Advertising battle for the favor of the potential buyer

Brand awareness is one of the most important parts of advertising. Many billions are spent every year for that main purpose. Even though brands are well known worldwide, companies continue to spend a lot of money on keeping the brand name known. One of the most striking examples is perhaps the brand name Coca Cola. Advertisers frequently use TV to gain attention for their products, which means the costs are high.

Name recognition through facade stones and attributes in the Middle Ages

Working on brand awareness was already practiced in the Middle Ages. Names were incorporated into facade stones. These were not always the names of people, but also names that referred to professions and products. For example, many medieval pharmacists used the name The Unicorn, which was a reference to ground horn that was known as a potency-enhancing agent. Even more than names, images were used that referred to a profession or position. Attributes were also hung outside, such as bloody cloths that were intended to prove the craftsmanship of the man with the combined profession of surgeon, dentist and hairdresser.

Advertisements in newspapers by advertising agencies

Industrialization in the nineteenth century brought more and more mass products onto the market. While word-of-mouth advertising was previously sufficient for the craftsman, manufacturers increasingly realized that more had to be done to bring the products to the masses. This created a completely new way to draw attention to the goods. Special advertising agencies were founded such as Nijgh & Van Ditmar in 1846 in Rotterdam and Delamar in 1880 in Amsterdam. These agencies were not only involved in placing advertisements in newspapers, but they also advised on texts, layout and choice of media.

Salad oil style poster

More and more advertising also appeared in the cityscape. Advertising on walls and columns included Hima bicycles, NOF salad oil, Philips lamps, Singer sewing machines, Sunlight soap, Van Houten chocolate, Van Nelle coffee and Verkade rusk. Theater, music and revue were also advertised through posters that were often executed by painters in a decorative style. The poster for NOF salad oil from 1894, which was made by the painter Jan Toorop and was given the style name salad oil style, is famous.

Rise of neon advertising

At the end of the nineteenth century, many individual signs and attributes disappeared and made way for neon signs, which also made it possible to point out the products to potential buyers in the dark. The neon signs became larger and the shop windows were also illuminated. Large neon signs also increasingly appeared on the roofs of houses and in prominent places on squares. Neon advertising became more and more common with bright colors and all kinds of advertising forms. The De Gruijter company once even changed its name to De Gruyter, with the advantage that the two dots did not have to be incorporated into the neon lighting in a complicated way.

Shopping street in the dark

But things didn’t always go well with neon signs. Vandals once managed to put entire shopping streets in the dark in one night. For safety reasons, neon signs at the time had a box with a ring on it that was attached to the facade. Pulling the ring down extinguished the neon light. Armed with a long stick with an eye on it and perhaps under the influence of alcohol, a number of young people set out in the middle of the night to put everything in the dark.

Advertising characters and mascots

In 1915, agreements were made to keep out cheaters, price gougers and cheats, and from then on publishers only worked with agencies that adhered to the Advertising Regulations. At that time, the first picture album as an advertising medium was also published, which was introduced by Verkade following the German example. In 1923, the advertising world organized itself into the Association for Advertising, which changed its name to the Society for Advertising in 1927. That society regularly organized conferences and courses. From that time on, advertising increasingly became a profession, with the publication of the first advertising manual in 1936. This was also the heyday of advertising characters and mascots such as Arretje Nof, Boffie, the Droste man, Blue Band girl, Flipje van Tiel, Piggelmee and Piet Pelle van Gazelle.

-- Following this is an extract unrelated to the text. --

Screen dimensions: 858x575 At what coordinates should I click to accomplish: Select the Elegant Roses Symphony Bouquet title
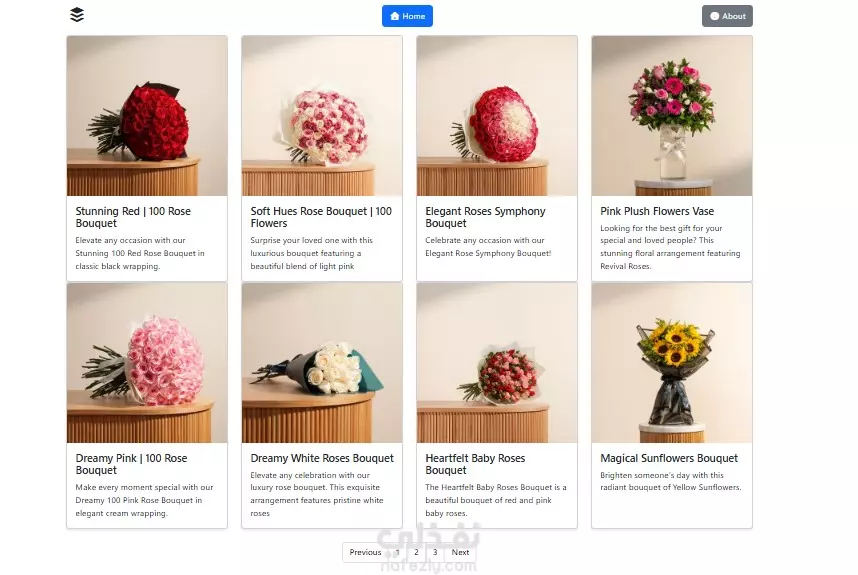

Merge with American advertising agencies

The first years after the Second World War were difficult times for advertising. There was a shortage of paper and electricity had to be saved, so neon signs were banned and shop windows were no longer allowed to be illuminated after half past eight in the evening. By 1950 things were improving and several new advertising agencies were established. When many American advertising agencies were later deployed by multinationals, many Dutch agencies merged with the American ones.

Rise of TV commercials

In January 1967, a completely new form of advertising appeared due to the new Broadcasting Act, which allowed advertising on radio and television. TV commercials gradually made more use of well-known artists such as Kees Brusse, Rijk de Gooyer, John Kraaijkamp and Martine Bijl. Various slogans stuck with the audience, with the top ones being: Honey, the Bokma is cold, Giro blue suits you, Paturain, that’s nice, You must have Hak’s vegetables.

Commercials that hit

TV advertising continued to grow in the 1990s. Advertising in public magazines and free magazines for train passengers was also on the rise. Consumers were confronted with an abundance of advertisements during TV broadcasts and the Internet also contributed. Advertisers increasingly looked for advertisements that touched people with humor, irony and sometimes surrealism, where the costs of the commercials could be high. This trend continues, despite less good economic times, to win the favor of potential buyers.